In other cases you will need to increase the limits. Adding the
following in /etc/sysctl.conf will be reasonable for many systems:

        kern.seminfo.semmni=60
        kern.seminfo.semmns=1024

                    ----------------------------------------

By default, the _postgresql user, and so the postmaster and backend
processes run in the login(1) class of "daemon". On a busy server,
it may be advisable to put the _postgresql user and processes in
their own login(1) class with tuned resources, such as more open
file descriptors (used for network connections as well as files),
possibly more memory, etc.

For example, add this to the login.conf(5) file:

        postgresql:\
                :openfiles=768:\
                :tc=daemon:

Rebuild the login.conf.db file if necessary:

        # [ -f /etc/login.conf.db ] && cap_mkdb /etc/login.conf

I also completely disabled TCP commuication with listen_addresses = ''. The Unix socket lives in /tmp and is extremely easy to work with.

Git, Gitea, GitHub, and GutBub

Gitea was similarly painless to set up, being one large statically-linked binary. The daemon listens on localhost:3000 and communicated with PostgreSQL via socket.

Gitea's config cheat sheet is an essential resource and OpenBSD's defaults settings are sensibly private. Customizing Gitea explains how to change the website functionality and display.

Enabling OAuth2 was also fairly straightforward. The interface documents exactly where to go to add each provider. Then it's a simple matter of generating a Client ID and Secret for Gitea.

The custom settings all live in the _gitea user's home folder /var/gitea, which also includes repo copies and search indexes, and a full shell environment.

The current challenge is to gradually convert the Git forge into a publishing platform.

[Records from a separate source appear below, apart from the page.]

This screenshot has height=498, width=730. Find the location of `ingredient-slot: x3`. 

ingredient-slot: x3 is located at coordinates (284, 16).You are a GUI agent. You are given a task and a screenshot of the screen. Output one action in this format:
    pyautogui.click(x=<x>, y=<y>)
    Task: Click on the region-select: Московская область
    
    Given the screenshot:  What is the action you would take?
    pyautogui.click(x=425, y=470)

Besides improved typography and navigation, and leveraging the familiar interface, future plans include integrating tables of contents, natural language tools, and ePub exports.

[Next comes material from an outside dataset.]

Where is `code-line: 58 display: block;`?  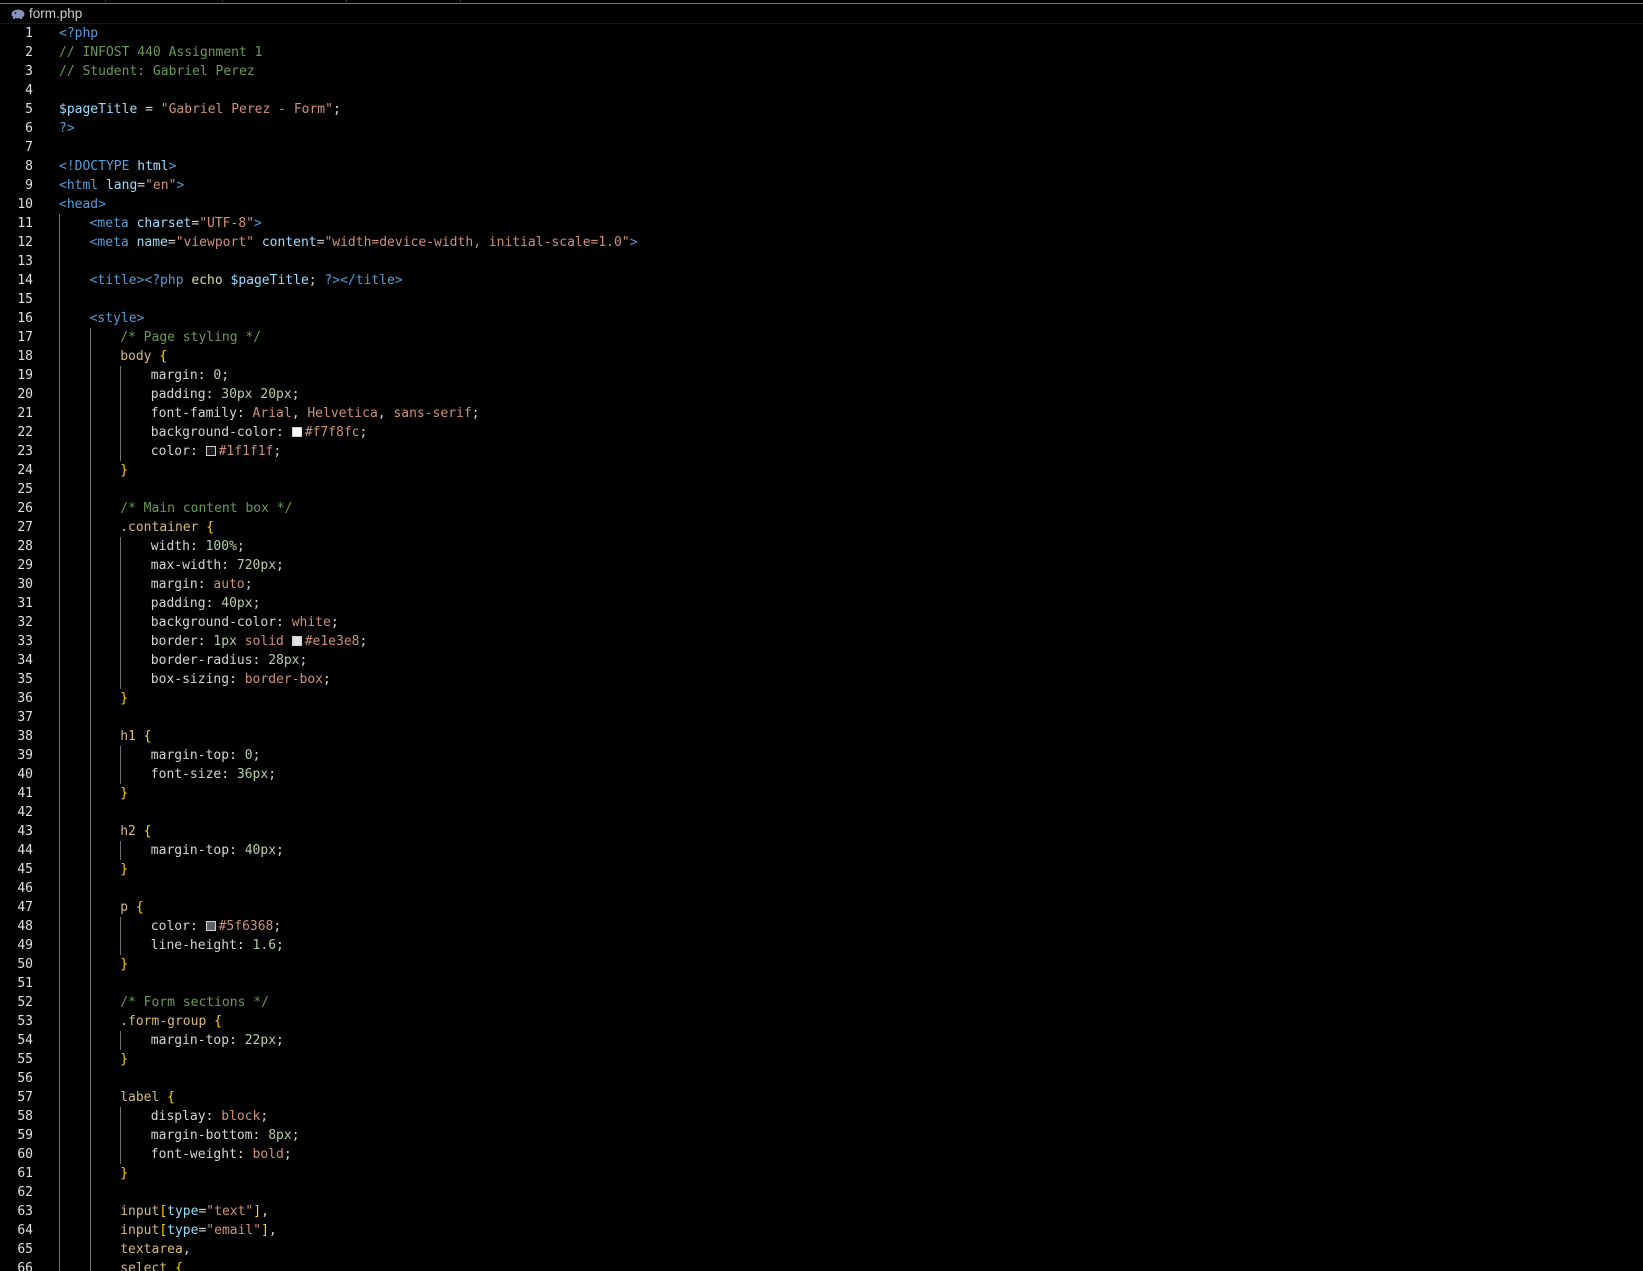
code-line: 58 display: block; is located at coordinates (822, 1116).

Please see the custom/ folder for the custom code.

A note on sharing data sets

It's rarely possible or desired to couple the data and its publication. Science data sharing is an open problem. The platform BioTorrents.de described at biotorrents/announcement is a nascent solution.

That publication also contains more details about setting up a Unix server for self-hosted projects. Most of the configuration at the BioTorrents.de announcement originates on the server I described here.

Appendix: The MkDocs system that wasn't

System profile

$ uname -a
OpenBSD asgarth.pjc.is 6.5 GENERIC.MP#820 amd64

$ python --version
Python 3.6.8

$ pip --version
pip 19.0.3 from /home/mkdocs/.local/lib/python3.6/site-packages/pip (python 3.6)

$ mkdocs --version
mkdocs, version 1.0.4 from /home/mkdocs/.local/lib/python3.6/site-packages/mkdocs (Python 3.6)

$ which pandoc
which: pandoc: Command not found.

Pandoc workaround and Python

Note that Pandoc is unavailable from OpenBSD's package tools. I compiled the documents on another system such as Debian or Mac. The workaround that uses Haskell's cabal tools is beyond my scope.

I installed the dependencies with doas pkg_add nginx python and made a dedicated MkDocs user with doas adduser. Then installed Pandoc elsewhere with sudo apt install pandoc pandoc-citeproc.

The pip documentation has good install instructions. Note that I needed the --user flag for all pip commands because the MkDocs user ran the daemon.

curl https://bootstrap.pypa.io/get-pip.py -o get-pip.py
python get-pip.py --user
pip install --user mkdocs mkdocs-pandoc # https://pypi.org/search/?q=mkdocs
mkdocs new /var/www/html/pjc.is
cd /var/www/html/pjc.is
mkdocs serve

I ran MkDocs on my laptop or open a SOCKS proxy with ssh -D 1080 pjc.is. I also wrote small rsync scripts to synchronize the website's instances. In any case, updating mkdocs.yml should update the daemon at localhost:8000.

MkDocs and Markdown extensions

The MkDocs documentation is thorough and a full review of the options is beyond my scope. Note to use correct spacing in mkdocs.yml, especially with sub-options like toc.

Some of the Python Markdown extensions may help with academic docs/data writing. I also used a few third party extensions installed with pip.

pip install --user markdown-captions MarkdownSubscript MarkdownSuperscript

todo: Collect all the Markdown extensions and note which ones didn't work right.